#### [YOUR INSTRUCTIONS]
Extract each of the rows below and reproduce every one verbatim, without changing any wording or numbers.

#### [INPUT FOR THIS TASK]
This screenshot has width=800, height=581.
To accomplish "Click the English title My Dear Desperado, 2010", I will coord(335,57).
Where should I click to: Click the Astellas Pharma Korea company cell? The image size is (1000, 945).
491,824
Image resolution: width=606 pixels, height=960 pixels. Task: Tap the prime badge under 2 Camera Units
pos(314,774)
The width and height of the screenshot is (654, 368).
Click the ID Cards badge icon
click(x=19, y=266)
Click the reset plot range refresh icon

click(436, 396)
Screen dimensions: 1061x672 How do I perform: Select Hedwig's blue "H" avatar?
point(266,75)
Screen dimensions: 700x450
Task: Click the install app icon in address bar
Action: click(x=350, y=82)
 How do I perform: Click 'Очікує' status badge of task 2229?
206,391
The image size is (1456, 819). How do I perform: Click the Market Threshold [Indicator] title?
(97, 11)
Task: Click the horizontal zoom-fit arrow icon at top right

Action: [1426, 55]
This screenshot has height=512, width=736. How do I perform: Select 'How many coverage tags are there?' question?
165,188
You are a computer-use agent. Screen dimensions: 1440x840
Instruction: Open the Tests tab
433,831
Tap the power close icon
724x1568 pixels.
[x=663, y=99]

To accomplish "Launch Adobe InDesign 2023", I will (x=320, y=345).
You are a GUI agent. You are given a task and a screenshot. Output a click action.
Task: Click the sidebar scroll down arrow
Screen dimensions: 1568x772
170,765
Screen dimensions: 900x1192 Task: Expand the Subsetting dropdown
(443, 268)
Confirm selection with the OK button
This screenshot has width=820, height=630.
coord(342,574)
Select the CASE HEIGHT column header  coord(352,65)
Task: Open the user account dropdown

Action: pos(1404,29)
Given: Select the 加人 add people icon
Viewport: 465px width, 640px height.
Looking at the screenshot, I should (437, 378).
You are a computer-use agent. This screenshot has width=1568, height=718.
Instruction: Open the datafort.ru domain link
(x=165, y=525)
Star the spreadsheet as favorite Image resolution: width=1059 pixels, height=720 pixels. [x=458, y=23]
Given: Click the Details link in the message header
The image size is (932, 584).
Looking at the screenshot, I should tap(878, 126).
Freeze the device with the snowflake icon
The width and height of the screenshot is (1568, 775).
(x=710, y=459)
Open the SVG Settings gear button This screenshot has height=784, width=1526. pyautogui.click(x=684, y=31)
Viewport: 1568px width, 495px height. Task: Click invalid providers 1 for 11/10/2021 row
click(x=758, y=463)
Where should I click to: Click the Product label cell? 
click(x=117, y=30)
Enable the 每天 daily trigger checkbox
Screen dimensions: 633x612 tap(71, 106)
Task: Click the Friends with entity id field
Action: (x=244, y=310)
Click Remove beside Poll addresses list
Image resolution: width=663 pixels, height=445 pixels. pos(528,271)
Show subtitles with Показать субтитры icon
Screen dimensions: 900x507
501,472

#### [SOLUTION TO THIS EXERCISE]
This screenshot has width=800, height=581.
To accomplish "Click the English title My Dear Desperado, 2010", I will coord(335,57).
Where should I click to: Click the Astellas Pharma Korea company cell? The image size is (1000, 945).
491,824
Image resolution: width=606 pixels, height=960 pixels. Task: Tap the prime badge under 2 Camera Units
pos(314,774)
The width and height of the screenshot is (654, 368).
Click the ID Cards badge icon
click(x=19, y=266)
Click the reset plot range refresh icon

click(436, 396)
Screen dimensions: 1061x672 How do I perform: Select Hedwig's blue "H" avatar?
point(266,75)
Screen dimensions: 700x450
Task: Click the install app icon in address bar
Action: click(x=350, y=82)
 How do I perform: Click 'Очікує' status badge of task 2229?
206,391
The image size is (1456, 819). How do I perform: Click the Market Threshold [Indicator] title?
(97, 11)
Task: Click the horizontal zoom-fit arrow icon at top right

Action: [1426, 55]
This screenshot has height=512, width=736. How do I perform: Select 'How many coverage tags are there?' question?
165,188
You are a computer-use agent. Screen dimensions: 1440x840
Instruction: Open the Tests tab
433,831
Tap the power close icon
724x1568 pixels.
[x=663, y=99]

To accomplish "Launch Adobe InDesign 2023", I will (x=320, y=345).
You are a GUI agent. You are given a task and a screenshot. Output a click action.
Task: Click the sidebar scroll down arrow
Screen dimensions: 1568x772
170,765
Screen dimensions: 900x1192 Task: Expand the Subsetting dropdown
(443, 268)
Confirm selection with the OK button
This screenshot has width=820, height=630.
coord(342,574)
Select the CASE HEIGHT column header  coord(352,65)
Task: Open the user account dropdown

Action: pos(1404,29)
Given: Select the 加人 add people icon
Viewport: 465px width, 640px height.
Looking at the screenshot, I should (437, 378).
You are a computer-use agent. This screenshot has width=1568, height=718.
Instruction: Open the datafort.ru domain link
(x=165, y=525)
Star the spreadsheet as favorite Image resolution: width=1059 pixels, height=720 pixels. [x=458, y=23]
Given: Click the Details link in the message header
The image size is (932, 584).
Looking at the screenshot, I should tap(878, 126).
Freeze the device with the snowflake icon
The width and height of the screenshot is (1568, 775).
(x=710, y=459)
Open the SVG Settings gear button This screenshot has height=784, width=1526. pyautogui.click(x=684, y=31)
Viewport: 1568px width, 495px height. Task: Click invalid providers 1 for 11/10/2021 row
click(x=758, y=463)
Where should I click to: Click the Product label cell? 
click(x=117, y=30)
Enable the 每天 daily trigger checkbox
Screen dimensions: 633x612 tap(71, 106)
Task: Click the Friends with entity id field
Action: (x=244, y=310)
Click Remove beside Poll addresses list
Image resolution: width=663 pixels, height=445 pixels. pos(528,271)
Show subtitles with Показать субтитры icon
Screen dimensions: 900x507
501,472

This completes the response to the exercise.